Lemmon’s caring upbringing and passion for others have served him and his community well. Most recently, Lemmon established the Lemmon Foundation, a Supporting Foundation at Stark Community Foundation, to ensure his community commitment and passion for economic development continues in perpetuity.

“I don’t need the money, but our community does,” shared Lemmon.

Through his foundation and its board of directors, grants are awarded annually to Stark County nonprofits with a strategic focus on community improvement, economic development and housing projects and initiatives. Inaugural grants from the foundation provided support in 2023 to six organizations, including Beacon Charitable Pharmacy to help renovate a building into a new, expanded pharmacy, Louisville Public Library to construct a new facility at Metzger Park and CommQuest Services to optimize the size of its footprint.

Another nonprofit receiving an inaugural grant from the Lemmon Foundation is Canton for All People, an organization near and dear to Lemmon’s heart doing important work in his childhood neighborhood.

“I watched my childhood neighborhood deteriorate,” explained Lemmon. “It went from one of the best growing up to one of the worst in the area. I knew we had to do something about it.”

Lemmon worked closely with the DeHoff family and Crossroads United Methodist Church to form Canton for All People, a community development corporation with an ambitious mission to improve the quality of life for the residents of downtown Canton by bringing affordable housing and opportunities to the area.

“Bill is an active philanthropist,” shared Don Ackerman, executive director of Canton for All People. “He is not satisfied with writing checks but is someone whose feet and hands follow his giving. Seeing someone in his position pack and distribute meals to kids in the Gibbs neighborhood, showing up to eat ice cream with kids in the Shorb area or helping to inspect vacant houses is unique and needed in a culture where people are divided along socio-economic lines.”

Unsafe, unaffordable housing conditions in downtown Canton were leading to higher crime and unemployment rates and keeping families in a cycle of poverty that is difficult to overcome. Canton for All People aims to address this housing need to ensure the city’s neglected neighborhoods can access resources to help residents live healthier lives.

“It’s important to get people into housing at a price they can afford – whether that’s renting or owning,” explained Lemmon.

Canton for All People is building new homes and apartments and restoring existing homes in the greater Shorb area.

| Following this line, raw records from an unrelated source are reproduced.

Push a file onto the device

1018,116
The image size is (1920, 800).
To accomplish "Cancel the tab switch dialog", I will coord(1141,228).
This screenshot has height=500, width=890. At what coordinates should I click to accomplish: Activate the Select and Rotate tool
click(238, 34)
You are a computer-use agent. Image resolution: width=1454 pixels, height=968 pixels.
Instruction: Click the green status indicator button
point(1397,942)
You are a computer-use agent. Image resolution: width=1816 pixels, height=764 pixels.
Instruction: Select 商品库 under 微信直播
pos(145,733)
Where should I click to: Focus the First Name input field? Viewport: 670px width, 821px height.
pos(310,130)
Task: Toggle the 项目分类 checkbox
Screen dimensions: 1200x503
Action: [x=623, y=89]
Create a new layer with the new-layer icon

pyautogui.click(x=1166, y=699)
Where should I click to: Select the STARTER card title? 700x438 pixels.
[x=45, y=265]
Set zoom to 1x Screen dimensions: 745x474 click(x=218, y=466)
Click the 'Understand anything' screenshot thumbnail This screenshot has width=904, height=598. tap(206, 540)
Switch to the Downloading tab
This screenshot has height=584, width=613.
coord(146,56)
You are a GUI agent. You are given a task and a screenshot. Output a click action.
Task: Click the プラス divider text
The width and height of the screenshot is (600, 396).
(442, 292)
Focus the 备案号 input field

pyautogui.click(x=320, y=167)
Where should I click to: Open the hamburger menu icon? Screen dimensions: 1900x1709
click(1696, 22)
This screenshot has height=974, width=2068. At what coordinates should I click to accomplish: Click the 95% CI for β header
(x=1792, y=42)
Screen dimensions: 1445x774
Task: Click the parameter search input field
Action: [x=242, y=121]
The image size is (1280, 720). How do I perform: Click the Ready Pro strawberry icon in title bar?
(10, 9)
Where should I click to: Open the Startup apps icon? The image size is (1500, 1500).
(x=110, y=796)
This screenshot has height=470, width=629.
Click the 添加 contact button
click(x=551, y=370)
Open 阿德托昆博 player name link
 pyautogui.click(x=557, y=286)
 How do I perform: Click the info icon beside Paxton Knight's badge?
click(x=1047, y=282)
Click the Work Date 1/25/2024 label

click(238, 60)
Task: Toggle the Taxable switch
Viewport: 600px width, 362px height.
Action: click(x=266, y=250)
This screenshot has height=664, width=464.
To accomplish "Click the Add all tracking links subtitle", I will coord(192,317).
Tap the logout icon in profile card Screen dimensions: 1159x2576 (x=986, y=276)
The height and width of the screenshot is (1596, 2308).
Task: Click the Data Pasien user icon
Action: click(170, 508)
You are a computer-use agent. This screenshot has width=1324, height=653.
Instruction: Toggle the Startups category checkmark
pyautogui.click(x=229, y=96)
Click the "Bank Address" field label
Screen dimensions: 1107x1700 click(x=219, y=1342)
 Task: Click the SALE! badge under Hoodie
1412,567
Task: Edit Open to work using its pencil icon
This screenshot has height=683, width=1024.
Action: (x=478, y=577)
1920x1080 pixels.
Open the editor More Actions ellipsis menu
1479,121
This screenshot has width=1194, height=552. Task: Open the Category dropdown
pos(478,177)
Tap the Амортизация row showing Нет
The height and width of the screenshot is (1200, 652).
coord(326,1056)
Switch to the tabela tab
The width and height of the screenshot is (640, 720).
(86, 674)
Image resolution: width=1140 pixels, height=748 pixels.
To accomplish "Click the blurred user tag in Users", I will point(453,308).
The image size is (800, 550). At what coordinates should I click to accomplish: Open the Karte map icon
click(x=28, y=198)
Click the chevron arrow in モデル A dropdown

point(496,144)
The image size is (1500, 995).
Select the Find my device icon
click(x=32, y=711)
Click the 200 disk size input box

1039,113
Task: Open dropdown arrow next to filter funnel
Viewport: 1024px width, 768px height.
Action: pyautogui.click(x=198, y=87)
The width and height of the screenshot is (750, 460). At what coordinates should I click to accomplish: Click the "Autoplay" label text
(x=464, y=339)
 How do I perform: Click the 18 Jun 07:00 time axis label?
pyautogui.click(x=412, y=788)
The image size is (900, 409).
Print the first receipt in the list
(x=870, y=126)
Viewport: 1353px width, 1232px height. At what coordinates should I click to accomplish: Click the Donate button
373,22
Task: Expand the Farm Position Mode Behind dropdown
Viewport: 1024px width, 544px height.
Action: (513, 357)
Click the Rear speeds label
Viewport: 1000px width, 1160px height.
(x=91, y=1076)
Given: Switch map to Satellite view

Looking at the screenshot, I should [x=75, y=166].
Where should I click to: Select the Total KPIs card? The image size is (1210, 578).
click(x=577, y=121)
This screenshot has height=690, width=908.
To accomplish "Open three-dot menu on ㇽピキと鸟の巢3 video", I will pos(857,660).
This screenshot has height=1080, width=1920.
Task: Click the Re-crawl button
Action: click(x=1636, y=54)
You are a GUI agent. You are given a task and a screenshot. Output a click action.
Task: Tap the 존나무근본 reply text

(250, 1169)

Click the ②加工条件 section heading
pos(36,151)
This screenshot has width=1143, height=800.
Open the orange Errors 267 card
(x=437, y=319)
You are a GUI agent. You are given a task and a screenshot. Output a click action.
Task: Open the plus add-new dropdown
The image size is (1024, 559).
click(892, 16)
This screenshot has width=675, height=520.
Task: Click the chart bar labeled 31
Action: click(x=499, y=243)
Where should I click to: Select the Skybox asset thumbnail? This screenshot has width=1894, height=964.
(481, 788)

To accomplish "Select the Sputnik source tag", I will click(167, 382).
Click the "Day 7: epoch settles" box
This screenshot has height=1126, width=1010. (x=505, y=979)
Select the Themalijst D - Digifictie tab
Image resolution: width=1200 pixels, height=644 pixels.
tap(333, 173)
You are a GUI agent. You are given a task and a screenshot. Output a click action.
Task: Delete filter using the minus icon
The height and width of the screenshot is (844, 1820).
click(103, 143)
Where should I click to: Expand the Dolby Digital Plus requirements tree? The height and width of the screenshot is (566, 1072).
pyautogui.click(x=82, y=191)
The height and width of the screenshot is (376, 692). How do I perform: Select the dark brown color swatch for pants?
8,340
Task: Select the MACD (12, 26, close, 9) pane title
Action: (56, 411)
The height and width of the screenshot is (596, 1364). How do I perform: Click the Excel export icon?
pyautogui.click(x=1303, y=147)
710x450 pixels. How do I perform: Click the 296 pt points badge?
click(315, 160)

Lemmon shared, “We will put a dent in the housing need. It will take money, but we have the people and passion to do it. If we can build or remodel 50 homes a year, that has the power to change a neighborhood and ultimately Stark County.”

While Lemmon’s journey as a real estate developer continues to unfold, one thing is certain: his expertise in housing development, philanthropic spirit and passion for neighborhood revitalization have already reshaped Stark County for the better.